Aim of the task: Continue the mailing-list reply below about generic functions for saving objects to databases, picking up right after its last sentence.

Given passage:
[Start of section]

[PEAK] Persistence styles, MDA, AOP, PyProtocols, and PEAK

Wed Jul 7 12:58:43 EDT 2004

At 08:31 AM 7/7/04 -0700, Robert Brewer wrote:
>Phillip J. Eby wrote:
> > What good does that do?  Well, think about storage.  Suppose
> > you defined a
> > generic function like this:
> >
> >      def save_to(ob, db):
> >          ...
>
>Is this to support saving an object to potentially multiple stores?

Yes.  For example, in database migration.  That's actually a use case that 
the current DM framework has support for.  But also, the same application 
may have multiple physical schemas for running on different platforms, so 
really the *actual* API will have specialization for the schema as well as 
physical database type and instance.

>Otherwise, I can't see the reason to make this a generic function, as
>opposed to a method of the db class. In other words, what does this buy
>you over:
>
>class MySQLManager(SQLManager):
>     def save(self, ob):
>         ....

Because of the ability to specialize on *both* parameters, and modularly 
expand the domain model *or* the variety of databases supported.

The difficulty in the present system largely comes from having to create 
all sorts of clever abstraction layers (e.g. SQL dialect abstraction, 
schema abstraction, persistence abstraction, etc.) to get around not being 
able to simply say, "when it's like this, do this."

[End of section]

Recorded data:

[Start of section]

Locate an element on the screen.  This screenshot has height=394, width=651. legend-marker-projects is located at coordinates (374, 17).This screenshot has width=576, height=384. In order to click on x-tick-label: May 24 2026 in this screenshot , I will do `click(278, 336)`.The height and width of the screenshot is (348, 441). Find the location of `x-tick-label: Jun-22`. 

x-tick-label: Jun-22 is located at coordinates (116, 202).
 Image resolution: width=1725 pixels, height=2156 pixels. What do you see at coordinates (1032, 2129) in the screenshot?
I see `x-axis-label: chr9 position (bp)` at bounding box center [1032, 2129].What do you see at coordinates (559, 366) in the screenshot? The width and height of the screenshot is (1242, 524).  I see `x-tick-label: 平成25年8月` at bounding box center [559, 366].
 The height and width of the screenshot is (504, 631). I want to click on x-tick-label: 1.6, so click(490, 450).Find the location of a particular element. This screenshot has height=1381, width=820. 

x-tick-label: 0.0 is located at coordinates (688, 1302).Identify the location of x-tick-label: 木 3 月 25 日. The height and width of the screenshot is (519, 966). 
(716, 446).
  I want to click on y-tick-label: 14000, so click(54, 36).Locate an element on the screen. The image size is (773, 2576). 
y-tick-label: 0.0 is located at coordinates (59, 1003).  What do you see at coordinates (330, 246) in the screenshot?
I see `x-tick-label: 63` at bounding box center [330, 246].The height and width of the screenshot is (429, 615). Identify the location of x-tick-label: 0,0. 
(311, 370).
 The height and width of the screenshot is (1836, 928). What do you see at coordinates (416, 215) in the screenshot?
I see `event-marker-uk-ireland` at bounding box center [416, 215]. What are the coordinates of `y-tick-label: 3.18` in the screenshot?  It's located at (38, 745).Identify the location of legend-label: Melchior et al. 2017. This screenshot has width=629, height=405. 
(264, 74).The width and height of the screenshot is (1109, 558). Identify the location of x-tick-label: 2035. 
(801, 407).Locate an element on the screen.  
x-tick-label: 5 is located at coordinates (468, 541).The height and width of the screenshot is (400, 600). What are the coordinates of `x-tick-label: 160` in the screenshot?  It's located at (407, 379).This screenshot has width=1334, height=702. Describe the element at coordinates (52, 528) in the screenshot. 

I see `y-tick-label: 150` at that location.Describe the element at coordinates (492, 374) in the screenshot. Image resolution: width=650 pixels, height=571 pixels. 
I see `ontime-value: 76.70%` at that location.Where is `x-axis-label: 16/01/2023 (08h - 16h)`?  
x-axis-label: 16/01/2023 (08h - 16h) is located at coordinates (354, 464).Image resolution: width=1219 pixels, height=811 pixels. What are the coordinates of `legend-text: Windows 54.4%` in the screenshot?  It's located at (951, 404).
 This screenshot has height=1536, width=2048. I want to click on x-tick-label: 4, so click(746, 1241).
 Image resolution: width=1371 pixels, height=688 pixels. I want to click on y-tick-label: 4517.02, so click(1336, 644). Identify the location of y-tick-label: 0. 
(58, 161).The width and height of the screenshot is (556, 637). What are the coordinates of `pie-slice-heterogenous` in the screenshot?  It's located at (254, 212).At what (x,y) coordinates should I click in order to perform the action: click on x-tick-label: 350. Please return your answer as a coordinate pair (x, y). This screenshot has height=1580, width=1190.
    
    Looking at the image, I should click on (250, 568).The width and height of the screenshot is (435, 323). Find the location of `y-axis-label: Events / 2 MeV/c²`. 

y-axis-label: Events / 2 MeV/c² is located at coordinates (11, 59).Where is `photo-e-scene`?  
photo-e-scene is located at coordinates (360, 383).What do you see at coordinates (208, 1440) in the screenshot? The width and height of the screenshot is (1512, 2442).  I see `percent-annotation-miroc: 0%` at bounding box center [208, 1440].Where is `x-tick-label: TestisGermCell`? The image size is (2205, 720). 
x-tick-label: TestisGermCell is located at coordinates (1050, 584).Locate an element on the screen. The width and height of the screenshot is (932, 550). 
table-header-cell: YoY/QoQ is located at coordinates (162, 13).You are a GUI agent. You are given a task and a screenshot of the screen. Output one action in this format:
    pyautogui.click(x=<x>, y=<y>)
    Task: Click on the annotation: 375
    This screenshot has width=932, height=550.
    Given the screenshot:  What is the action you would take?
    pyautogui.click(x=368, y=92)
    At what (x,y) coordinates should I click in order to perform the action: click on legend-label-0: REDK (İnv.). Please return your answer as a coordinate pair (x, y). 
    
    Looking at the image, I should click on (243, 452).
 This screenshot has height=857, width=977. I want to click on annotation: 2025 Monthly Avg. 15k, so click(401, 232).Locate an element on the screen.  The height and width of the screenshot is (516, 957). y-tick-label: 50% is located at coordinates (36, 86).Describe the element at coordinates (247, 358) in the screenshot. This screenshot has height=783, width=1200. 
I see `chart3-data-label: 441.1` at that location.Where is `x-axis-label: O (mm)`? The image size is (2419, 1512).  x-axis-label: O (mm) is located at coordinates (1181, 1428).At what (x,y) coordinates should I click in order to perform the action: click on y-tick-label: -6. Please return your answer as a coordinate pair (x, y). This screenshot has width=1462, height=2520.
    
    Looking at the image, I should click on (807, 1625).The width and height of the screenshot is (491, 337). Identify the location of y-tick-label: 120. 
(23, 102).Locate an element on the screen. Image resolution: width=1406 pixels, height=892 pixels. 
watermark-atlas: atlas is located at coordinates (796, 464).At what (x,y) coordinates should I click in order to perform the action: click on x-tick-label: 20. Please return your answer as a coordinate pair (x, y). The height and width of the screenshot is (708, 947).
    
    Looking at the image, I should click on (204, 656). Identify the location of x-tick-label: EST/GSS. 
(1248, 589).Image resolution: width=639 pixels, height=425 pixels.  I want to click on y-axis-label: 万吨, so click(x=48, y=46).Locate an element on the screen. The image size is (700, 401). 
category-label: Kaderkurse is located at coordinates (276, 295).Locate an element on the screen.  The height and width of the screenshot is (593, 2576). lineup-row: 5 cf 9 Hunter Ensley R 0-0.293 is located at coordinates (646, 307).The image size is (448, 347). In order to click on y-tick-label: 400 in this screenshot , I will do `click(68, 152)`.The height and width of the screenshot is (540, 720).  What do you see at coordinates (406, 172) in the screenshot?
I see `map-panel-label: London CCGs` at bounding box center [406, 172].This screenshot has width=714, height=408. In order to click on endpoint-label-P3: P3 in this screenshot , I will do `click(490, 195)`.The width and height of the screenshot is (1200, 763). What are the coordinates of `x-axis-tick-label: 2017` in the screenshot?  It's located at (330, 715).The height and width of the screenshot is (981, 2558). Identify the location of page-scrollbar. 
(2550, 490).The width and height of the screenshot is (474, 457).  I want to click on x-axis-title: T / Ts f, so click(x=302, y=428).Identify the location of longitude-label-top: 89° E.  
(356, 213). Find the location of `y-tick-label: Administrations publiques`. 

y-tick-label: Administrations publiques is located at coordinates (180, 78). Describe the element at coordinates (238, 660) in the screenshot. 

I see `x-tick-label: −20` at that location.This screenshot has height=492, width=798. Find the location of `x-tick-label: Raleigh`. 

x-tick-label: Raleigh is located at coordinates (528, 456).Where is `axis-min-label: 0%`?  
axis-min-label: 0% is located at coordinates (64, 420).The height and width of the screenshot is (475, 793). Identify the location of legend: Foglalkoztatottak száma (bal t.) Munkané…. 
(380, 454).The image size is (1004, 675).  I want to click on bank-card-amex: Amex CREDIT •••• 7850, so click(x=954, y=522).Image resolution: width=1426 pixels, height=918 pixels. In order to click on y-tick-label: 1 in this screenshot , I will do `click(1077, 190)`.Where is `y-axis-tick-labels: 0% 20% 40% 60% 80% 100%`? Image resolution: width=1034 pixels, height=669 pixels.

[End of section]

Expected output:
Of course, you can do anything that GF's can do by creating enough 
interfaces and adapters and registries and the like.  I'm just getting 
bloody tired of inventing new kinds of registries for this stuff, and 
writing tests for them.  A generic function with predicate dispatch is the 
ultimate registry for this type of thing.

> > And what if you could define implementations of this function
> > for different
> > combinations of object type and database type?  Maybe something like:
> >
> >      [when("isinstance(ob,Invoice) and isinstance(db,XMLDocument)")]
> >      def save_to(ob,db):
> >          # code to write out invoice as XML
> >
> >      [when("isinstance(db,PickleFile)")]
> >      def save_to(ob,db):
> >          # code to write out arbitrary object as a pickle
> >
> > Doesn't this look a *lot* easier to you than writing DM classes?
>
>hmmm... not for the PickleFile, at least. ;)

Why not?

>I see the modularity being
>a big issue; in what module or layer would the first code example be
>placed? Invoice.py? XMLDocument.py? App/Model.py?

Probably something like 'my_app.xml_support', or 
'accounting.xml_support'.  If it was the 'bulletins' example, I'd probably 
put any storage stuff in 'bulletins.storage', just where the DM's go now.

The point is, you can pick a place appropriate to the application or 
library involved, and for simple things, it's quite simple.  And, much more 
complex things will be possible.

> > Which means that if you don't need, say, the pickle use case,
> > you could just not import that module, which means that
> > branch of our "virtual if statement" simply wouldn't exist,
> > thus consuming no excess memory or CPU time.  So, they can be
> > "write anywhere, run any time".  Now that's what I call
> > "modular separation of concerns".  :)
>
>I've always found object composition (via dynamic imports at config-read
>time) to solve this quite well.

Yes, this is what PEAK mostly does now, and for simple (i.e.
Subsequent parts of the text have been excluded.